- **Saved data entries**
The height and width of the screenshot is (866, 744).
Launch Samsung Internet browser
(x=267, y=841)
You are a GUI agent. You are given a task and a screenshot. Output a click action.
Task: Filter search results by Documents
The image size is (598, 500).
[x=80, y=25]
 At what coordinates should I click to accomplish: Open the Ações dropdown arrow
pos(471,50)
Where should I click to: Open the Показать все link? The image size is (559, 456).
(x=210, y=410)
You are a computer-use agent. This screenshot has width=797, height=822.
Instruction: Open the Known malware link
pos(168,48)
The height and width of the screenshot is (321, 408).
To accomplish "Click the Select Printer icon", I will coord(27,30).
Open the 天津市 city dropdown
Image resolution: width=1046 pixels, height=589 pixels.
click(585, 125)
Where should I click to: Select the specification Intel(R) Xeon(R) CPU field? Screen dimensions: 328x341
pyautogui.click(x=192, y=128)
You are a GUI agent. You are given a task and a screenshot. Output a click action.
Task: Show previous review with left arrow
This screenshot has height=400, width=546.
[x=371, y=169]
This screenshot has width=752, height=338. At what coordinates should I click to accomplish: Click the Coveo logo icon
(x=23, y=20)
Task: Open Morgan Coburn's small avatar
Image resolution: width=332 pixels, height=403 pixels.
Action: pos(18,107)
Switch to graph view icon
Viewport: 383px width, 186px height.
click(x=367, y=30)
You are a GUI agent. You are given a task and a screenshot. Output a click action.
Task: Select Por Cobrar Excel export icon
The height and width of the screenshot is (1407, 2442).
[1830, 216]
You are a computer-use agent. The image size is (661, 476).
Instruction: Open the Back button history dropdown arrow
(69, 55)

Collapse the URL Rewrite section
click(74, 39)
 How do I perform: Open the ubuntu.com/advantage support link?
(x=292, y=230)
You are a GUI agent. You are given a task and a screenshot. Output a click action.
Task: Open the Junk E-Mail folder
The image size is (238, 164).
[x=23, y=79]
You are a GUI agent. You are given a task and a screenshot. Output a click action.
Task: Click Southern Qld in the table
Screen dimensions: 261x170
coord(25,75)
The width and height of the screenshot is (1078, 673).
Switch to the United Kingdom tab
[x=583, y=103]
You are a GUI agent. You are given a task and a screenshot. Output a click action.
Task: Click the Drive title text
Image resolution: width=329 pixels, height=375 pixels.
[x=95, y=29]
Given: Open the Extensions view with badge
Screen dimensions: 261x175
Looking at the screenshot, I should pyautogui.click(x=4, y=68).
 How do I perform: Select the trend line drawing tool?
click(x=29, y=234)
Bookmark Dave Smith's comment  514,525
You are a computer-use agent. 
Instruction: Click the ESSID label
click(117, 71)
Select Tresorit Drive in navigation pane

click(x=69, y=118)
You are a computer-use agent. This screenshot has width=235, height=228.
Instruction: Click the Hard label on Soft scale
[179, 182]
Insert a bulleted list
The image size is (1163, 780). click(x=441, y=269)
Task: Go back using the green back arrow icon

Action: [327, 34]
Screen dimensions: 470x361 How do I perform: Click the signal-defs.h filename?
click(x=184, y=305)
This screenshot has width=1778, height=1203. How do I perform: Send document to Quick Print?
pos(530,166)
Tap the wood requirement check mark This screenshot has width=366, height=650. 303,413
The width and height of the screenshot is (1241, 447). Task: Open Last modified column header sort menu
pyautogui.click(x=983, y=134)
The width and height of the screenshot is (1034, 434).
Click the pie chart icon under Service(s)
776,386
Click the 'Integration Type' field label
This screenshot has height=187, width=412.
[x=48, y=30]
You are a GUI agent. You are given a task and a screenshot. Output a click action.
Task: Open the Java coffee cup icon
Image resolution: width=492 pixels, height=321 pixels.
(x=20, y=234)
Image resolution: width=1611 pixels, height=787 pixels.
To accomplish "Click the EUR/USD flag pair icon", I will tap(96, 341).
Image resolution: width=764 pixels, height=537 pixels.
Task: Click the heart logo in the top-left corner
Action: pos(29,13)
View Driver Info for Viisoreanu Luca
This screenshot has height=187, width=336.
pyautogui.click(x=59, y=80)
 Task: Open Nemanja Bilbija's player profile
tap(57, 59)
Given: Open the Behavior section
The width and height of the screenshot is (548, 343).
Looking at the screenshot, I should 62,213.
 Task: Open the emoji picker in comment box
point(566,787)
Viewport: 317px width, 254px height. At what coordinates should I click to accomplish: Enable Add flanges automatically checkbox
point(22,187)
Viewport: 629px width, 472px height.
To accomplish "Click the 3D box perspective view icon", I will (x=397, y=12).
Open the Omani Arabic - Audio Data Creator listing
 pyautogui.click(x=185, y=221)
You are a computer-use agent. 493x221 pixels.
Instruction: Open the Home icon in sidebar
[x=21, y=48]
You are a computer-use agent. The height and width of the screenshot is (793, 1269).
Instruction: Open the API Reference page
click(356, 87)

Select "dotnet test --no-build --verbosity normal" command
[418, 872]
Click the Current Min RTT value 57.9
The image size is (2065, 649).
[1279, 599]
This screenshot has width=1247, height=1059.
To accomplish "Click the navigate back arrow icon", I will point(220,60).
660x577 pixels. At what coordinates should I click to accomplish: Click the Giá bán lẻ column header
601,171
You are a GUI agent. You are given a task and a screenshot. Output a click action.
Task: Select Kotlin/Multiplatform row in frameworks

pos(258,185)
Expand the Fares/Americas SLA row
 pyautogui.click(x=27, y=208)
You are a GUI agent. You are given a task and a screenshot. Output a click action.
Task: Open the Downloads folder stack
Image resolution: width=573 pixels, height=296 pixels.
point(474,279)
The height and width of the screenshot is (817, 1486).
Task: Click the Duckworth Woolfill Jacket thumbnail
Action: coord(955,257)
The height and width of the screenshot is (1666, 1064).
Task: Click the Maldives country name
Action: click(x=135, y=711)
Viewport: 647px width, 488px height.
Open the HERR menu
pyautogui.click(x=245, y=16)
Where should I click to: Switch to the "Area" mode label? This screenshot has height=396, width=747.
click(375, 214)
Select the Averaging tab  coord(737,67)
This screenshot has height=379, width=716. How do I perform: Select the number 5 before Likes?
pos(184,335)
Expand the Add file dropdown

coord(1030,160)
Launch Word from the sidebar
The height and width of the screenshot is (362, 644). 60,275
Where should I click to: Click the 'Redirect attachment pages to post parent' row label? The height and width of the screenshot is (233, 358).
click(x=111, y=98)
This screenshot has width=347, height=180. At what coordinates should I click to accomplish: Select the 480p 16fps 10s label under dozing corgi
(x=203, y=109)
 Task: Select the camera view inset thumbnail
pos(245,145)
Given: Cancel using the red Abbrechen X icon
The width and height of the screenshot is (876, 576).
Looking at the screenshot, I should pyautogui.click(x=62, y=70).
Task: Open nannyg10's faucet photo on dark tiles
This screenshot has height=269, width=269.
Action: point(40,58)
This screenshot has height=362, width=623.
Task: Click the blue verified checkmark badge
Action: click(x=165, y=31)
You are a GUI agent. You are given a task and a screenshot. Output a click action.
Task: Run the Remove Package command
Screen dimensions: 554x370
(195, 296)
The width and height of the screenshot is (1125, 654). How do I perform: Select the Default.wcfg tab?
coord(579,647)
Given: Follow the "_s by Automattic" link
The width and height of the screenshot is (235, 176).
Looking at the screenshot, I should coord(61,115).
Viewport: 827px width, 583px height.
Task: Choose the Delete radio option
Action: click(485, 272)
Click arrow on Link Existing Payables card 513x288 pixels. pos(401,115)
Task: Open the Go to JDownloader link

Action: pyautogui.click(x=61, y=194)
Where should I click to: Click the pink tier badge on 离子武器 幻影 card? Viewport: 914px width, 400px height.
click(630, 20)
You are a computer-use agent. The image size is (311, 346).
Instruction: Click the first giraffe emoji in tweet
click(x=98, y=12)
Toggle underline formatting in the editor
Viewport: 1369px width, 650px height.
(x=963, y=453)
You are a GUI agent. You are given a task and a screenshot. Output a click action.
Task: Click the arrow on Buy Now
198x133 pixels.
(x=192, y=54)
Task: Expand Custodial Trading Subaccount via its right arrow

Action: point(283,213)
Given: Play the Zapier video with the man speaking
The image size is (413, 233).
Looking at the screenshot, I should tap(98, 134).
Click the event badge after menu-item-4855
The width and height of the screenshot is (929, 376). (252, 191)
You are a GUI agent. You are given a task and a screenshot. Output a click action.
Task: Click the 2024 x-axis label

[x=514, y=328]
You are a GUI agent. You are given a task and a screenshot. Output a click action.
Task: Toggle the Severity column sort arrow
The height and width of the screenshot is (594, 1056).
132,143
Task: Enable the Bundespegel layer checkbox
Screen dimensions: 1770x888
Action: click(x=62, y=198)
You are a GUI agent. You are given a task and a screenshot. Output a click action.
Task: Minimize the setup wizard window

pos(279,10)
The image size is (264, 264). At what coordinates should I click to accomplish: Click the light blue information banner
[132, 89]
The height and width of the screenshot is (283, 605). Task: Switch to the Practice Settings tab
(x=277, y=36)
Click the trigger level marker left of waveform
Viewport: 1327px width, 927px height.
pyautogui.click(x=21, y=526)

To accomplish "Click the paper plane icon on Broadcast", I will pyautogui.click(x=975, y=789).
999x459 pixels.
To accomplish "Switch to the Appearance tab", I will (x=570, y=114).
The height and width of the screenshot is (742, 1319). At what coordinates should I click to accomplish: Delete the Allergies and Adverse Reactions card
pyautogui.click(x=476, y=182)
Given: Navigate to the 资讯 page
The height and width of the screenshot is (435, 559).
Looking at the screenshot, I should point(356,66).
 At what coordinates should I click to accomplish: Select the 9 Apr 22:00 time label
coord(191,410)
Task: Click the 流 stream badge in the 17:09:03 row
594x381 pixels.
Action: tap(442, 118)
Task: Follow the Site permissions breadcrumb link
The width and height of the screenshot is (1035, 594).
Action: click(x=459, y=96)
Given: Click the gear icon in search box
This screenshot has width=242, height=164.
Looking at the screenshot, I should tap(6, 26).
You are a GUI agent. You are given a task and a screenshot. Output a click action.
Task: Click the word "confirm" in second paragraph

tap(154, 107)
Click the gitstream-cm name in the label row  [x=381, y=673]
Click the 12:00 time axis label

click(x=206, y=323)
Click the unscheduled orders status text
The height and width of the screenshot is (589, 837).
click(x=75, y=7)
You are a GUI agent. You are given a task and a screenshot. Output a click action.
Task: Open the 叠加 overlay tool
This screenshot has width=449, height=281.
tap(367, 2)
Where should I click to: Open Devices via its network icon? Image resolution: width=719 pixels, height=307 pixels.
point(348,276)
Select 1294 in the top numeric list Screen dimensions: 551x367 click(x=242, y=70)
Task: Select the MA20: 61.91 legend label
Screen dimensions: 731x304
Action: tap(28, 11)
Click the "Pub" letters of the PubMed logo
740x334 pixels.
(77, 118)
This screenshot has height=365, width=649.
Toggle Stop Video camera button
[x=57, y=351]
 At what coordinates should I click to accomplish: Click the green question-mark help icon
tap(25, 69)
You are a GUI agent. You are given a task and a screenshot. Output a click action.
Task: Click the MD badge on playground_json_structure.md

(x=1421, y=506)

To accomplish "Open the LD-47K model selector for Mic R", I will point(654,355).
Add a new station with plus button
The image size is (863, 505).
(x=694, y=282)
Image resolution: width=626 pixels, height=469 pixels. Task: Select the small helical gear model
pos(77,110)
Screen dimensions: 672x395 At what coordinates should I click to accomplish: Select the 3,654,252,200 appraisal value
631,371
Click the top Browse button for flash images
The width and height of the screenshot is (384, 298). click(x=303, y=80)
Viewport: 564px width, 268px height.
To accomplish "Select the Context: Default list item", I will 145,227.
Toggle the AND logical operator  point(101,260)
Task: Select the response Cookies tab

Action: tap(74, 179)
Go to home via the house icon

- **Work required**
Count of lines that include "computer" in the records above: write that value only.

- **Solution for this task**
7